▶ Exercise requirements
List every line of the data below that contains the string "This", matching case exactly.

[Data from a pointing dataset]
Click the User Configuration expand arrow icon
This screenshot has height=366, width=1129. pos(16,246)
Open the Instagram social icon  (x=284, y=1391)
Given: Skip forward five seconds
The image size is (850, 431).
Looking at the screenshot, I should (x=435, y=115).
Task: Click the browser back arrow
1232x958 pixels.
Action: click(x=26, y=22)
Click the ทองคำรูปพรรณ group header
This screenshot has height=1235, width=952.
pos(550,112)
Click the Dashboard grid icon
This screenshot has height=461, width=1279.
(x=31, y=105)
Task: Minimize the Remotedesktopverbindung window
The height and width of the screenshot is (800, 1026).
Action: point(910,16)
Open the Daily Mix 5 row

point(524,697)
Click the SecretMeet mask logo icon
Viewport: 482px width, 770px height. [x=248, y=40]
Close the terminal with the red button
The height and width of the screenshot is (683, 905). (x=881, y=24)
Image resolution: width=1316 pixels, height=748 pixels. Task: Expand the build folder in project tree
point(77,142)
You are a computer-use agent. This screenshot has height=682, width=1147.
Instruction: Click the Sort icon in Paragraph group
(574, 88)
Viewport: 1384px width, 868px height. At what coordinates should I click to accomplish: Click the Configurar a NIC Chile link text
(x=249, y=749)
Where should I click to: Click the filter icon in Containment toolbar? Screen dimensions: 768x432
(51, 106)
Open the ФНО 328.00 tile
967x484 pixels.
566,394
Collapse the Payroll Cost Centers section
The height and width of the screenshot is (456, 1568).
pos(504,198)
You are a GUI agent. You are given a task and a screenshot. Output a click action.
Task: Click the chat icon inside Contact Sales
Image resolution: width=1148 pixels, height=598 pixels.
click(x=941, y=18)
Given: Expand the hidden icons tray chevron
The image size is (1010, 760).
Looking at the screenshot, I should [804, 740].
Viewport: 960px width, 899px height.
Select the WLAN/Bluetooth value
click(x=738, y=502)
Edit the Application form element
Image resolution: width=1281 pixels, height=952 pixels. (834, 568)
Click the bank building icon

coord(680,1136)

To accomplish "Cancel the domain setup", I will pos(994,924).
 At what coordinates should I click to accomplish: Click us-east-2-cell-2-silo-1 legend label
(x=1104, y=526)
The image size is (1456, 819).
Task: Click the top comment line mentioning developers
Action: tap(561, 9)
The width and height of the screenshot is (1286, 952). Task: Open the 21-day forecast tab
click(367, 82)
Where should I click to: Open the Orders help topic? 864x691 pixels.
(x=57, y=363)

▶ Answer to the task
This screenshot has height=366, width=1129. pos(16,246)
This screenshot has height=1235, width=952.
This screenshot has height=461, width=1279.
You are a computer-use agent. This screenshot has height=682, width=1147.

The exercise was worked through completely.